As a highly sensitive person, you can use your environment to boost your mood, deal with stress, improve creativity or productivity, find peace and happiness, and even become more successful. The key is to think of environment writ large — not just having a calming room where you can de-stimulate (although yes, please do that) but to look at all the factors that influence your life, mood, and self-image. For example:

  • Do your friends boost you up, and do they believe in your goals and abilities? 
  • Does your job have a good work environment, or is it a toxic culture? 
  • Are there activities in your life that were once fulfilling, but are now a burden? 
  • Do you have mentoring, therapy, coaching, classes, or some other form of formal support giving you a leg up on your goals? These 

Each of these are things we often overlook, assuming that it’s hard to make new friends, we’re stuck at our job, or mentoring and instruction won’t really pay off. But the data is clear that highly sensitive people get far more benefit out of these types of support (so much so that one of Pluess’s own studies, covered here, found that HSP teens were nearly the only ones who got long-term benefit out of a depression treatment — less-sensitive kids got little effect at all.) 

2. You are more than your genes. 

We often think of all highly sensitive people as all fitting the same mold, but we’re not. You can be a sensitive person who is extremely physically sensitive but not really all that emotionally reactive. Or you might have very big emotions, but not feel at all like an “empath” who sponges up emotions. You might be very athletic and use your sensitivity to stay aware of all the players on the field, or you mighty be a homebody who uses it for crafts and creative projects, or you might be a bubbly extrovert who uses it to connect with people. (Importantly, you might be a natural leader and not even know it — or the very thought of leading people might make your skin crawl). 

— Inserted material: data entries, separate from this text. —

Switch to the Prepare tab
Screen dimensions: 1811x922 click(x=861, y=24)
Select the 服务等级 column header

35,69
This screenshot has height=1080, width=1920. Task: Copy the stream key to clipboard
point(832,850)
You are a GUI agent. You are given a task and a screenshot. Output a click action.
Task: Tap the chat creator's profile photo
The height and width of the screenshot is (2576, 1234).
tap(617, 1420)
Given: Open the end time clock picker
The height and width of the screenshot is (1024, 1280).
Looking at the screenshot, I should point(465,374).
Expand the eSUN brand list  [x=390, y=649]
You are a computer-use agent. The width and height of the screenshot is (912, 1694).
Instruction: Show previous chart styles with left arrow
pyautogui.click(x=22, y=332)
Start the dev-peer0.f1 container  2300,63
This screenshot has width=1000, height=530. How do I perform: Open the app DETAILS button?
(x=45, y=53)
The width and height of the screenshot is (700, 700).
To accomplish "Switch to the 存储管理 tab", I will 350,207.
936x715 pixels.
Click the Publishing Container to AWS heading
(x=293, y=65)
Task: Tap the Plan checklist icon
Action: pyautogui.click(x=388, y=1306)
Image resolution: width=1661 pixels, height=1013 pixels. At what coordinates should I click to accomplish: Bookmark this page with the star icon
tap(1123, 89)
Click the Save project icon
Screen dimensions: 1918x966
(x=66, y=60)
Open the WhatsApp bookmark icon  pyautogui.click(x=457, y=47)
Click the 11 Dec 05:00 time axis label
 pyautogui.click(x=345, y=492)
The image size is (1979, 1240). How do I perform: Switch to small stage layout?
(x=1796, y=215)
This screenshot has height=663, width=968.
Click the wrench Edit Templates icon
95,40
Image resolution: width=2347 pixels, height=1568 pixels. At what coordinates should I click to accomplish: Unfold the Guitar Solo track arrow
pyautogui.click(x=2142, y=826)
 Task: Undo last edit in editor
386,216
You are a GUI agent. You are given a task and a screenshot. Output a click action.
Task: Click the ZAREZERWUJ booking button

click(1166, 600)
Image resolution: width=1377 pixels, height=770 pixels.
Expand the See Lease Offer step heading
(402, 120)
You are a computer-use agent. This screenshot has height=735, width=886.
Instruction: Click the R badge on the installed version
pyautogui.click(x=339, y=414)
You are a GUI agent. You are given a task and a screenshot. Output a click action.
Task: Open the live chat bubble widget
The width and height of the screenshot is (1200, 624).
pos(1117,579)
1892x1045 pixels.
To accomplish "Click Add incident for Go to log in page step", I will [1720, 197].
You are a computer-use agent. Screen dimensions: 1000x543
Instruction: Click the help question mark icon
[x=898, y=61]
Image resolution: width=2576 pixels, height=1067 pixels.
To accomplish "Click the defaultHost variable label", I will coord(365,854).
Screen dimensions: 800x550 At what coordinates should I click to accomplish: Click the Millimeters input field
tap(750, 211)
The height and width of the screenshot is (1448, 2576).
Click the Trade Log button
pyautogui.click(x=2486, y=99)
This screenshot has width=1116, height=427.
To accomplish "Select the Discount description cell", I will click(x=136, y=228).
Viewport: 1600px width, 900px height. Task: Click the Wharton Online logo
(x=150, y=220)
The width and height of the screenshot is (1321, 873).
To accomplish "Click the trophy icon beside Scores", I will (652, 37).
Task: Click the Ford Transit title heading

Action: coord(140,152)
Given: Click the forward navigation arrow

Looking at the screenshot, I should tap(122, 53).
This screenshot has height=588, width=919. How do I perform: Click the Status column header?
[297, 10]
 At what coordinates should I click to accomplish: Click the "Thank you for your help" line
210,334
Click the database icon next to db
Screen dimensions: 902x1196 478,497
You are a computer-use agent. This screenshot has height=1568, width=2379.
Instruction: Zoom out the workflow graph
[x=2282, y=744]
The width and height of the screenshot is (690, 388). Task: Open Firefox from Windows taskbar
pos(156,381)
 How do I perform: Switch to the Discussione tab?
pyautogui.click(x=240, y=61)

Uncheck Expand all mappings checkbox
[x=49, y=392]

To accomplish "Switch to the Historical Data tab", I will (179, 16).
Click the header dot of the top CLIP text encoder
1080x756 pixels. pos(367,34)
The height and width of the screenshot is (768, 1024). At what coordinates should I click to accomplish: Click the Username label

The reality is, there are as many different ways to be a sensitive person as there are sensitive genes — more, in fact, because they can mix in so many different ways, and everyone’s life experience is unique. Yes, we all have environmental responsiveness, and we roughly fit into three loose, overlapping categories — but neither your sensitivity nor your genes determine who you are. You get to decide that yourself.